Accordingly, they do not include all of the information and footnotes
required by generally accepted accounting principles for complete
financial statements. In the opinion of management, all adjustments
(consisting of normal recurring adjustments) considered necessary for
a fair presentation of the financial position and operating results
for the interim periods have been included. The results of operations
for the three months ended March 31, 1997, are not necessarily
indicative of the results for the entire year ending December 31,
1997. For further information, refer to the Consolidated Financial
Statements and footnotes thereto included in the Company's Annual
Report on Form 10-K for the year ended December 31, 1996.
2. IMPACT OF RECENTLY ISSUED ACCOUNTING STANDARDS
In February 1997, the Financial Accounting Standards Board issued
Statement No. 128, Earnings per Share, which is required to be adopted
on December 31, 1997. At that time, the Company will be required to
change the method currently used to compute earnings per share and to
restate all prior periods. Under the new requirements for calculating
primary earnings per share, the dilutive effect of stock options will
be excluded. The impact is expected to result in an increase in
primary earnings per share for the first quarter of 1997 of $.06 per
share and no change to the first quarter of 1996 per share amount.
The impact of Statement 128 on the calculation of fully diluted
earnings per share for these quarters is not expected to be material.

-- GIVEN REQUEST A --
List each distinct calendar date or month-and-year that appears in the accounting notes, in order of first appearance.
-- GIVEN REQUEST B --
Reproduce the passage of the accounting notes starting at "2. IMPACT OF" and ending at "to be material.".
-- GIVEN REQUEST C --
Condense the paragraph of the accounting notes that begins "In February 1997, the Financial Accounting Standards Board issued" into a bulleted list that keeps its main facts.

-- DATASET --
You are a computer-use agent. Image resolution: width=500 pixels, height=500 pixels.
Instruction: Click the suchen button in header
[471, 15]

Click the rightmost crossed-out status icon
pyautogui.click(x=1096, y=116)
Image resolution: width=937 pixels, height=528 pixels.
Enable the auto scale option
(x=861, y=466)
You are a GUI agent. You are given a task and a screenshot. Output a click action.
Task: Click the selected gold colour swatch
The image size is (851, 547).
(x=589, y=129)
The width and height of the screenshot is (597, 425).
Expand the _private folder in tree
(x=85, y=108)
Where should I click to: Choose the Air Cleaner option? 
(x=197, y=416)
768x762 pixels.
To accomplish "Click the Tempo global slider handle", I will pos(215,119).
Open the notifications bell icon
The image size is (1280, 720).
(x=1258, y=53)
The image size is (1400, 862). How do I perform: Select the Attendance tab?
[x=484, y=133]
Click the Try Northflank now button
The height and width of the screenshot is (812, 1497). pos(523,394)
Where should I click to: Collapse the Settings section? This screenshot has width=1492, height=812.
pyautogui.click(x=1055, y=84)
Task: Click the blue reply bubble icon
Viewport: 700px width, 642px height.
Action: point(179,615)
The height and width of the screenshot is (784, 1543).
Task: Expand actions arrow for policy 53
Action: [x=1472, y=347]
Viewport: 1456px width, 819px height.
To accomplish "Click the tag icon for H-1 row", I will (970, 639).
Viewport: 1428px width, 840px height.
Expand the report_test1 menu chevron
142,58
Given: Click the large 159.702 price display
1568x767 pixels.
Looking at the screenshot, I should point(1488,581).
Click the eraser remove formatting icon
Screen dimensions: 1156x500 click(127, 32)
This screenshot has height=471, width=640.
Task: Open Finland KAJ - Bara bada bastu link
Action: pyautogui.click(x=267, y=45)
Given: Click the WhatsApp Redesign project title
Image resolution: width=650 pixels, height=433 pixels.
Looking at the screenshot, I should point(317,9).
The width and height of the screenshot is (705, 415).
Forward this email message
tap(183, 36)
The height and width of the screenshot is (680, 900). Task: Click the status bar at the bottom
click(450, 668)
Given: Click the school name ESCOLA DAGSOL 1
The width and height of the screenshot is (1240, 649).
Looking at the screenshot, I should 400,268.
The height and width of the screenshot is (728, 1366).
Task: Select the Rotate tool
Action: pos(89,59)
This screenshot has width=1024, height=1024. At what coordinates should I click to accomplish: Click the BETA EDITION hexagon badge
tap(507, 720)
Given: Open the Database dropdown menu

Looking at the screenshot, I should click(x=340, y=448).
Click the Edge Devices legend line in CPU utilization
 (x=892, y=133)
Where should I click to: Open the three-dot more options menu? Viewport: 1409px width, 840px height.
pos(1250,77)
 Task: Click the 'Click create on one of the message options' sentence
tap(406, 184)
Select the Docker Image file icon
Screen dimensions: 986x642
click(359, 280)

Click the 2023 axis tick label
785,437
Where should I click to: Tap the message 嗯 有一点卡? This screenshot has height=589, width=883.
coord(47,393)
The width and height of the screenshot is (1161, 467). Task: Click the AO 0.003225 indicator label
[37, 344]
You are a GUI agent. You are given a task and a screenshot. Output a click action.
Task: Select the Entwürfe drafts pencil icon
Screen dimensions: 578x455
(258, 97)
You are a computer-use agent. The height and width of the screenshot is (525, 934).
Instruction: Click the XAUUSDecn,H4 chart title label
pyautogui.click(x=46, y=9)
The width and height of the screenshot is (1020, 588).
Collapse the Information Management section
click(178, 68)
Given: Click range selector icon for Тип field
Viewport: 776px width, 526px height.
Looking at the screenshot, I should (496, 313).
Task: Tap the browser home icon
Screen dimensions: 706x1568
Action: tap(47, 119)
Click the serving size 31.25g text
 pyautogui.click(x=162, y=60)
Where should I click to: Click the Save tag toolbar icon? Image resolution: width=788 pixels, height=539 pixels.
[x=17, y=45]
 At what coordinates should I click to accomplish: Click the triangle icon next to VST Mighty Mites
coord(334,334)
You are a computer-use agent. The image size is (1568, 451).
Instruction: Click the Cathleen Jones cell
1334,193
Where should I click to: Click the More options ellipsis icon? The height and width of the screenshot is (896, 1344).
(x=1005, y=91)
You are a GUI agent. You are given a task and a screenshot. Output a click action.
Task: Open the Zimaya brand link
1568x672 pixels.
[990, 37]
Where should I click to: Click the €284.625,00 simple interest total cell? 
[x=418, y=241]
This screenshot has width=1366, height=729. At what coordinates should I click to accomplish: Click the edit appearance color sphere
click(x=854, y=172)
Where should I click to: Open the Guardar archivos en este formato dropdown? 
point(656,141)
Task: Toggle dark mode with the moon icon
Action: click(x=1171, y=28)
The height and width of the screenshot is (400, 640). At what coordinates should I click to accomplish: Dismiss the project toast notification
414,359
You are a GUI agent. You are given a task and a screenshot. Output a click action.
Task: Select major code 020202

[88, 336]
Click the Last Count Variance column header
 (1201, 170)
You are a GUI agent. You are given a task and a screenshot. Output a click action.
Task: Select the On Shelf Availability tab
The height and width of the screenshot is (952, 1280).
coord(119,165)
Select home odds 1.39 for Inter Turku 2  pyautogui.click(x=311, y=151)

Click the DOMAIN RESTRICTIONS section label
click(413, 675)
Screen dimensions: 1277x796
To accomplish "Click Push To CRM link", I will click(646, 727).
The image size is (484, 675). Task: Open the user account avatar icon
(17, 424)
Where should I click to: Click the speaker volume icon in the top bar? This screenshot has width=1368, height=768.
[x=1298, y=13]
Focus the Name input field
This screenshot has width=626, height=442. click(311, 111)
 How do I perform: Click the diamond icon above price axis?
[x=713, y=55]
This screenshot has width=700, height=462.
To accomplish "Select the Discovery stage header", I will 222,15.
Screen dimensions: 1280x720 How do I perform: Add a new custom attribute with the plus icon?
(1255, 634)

-- EXPECTED ANSWER A --
- March 31, 1997
- December 31, 1997
- December 31, 1996
- February 1997

-- EXPECTED ANSWER B --
2. IMPACT OF RECENTLY ISSUED ACCOUNTING STANDARDS
In February 1997, the Financial Accounting Standards Board issued
Statement No. 128, Earnings per Share, which is required to be adopted
on December 31, 1997. At that time, the Company will be required to
change the method currently used to compute earnings per share and to
restate all prior periods. Under the new requirements for calculating
primary earnings per share, the dilutive effect of stock options will
be excluded. The impact is expected to result in an increase in
primary earnings per share for the first quarter of 1997 of $.06 per
share and no change to the first quarter of 1996 per share amount.
The impact of Statement 128 on the calculation of fully diluted
earnings per share for these quarters is not expected to be material.

-- EXPECTED ANSWER C --
- In February 1997, the Financial Accounting Standards Board issued Statement No. 128, Earnings per Share.
- The Company must adopt it on December 31, 1997.
- At adoption, the Company must change its method of computing earnings per share and restate all prior periods.
- Under the new rules, the dilutive effect of stock options is excluded from primary earnings per share.
- Primary earnings per share are expected to rise by $.06 for the first quarter of 1997, with no change for the first quarter of 1996.
- The effect on fully diluted earnings per share for these quarters is not expected to be material.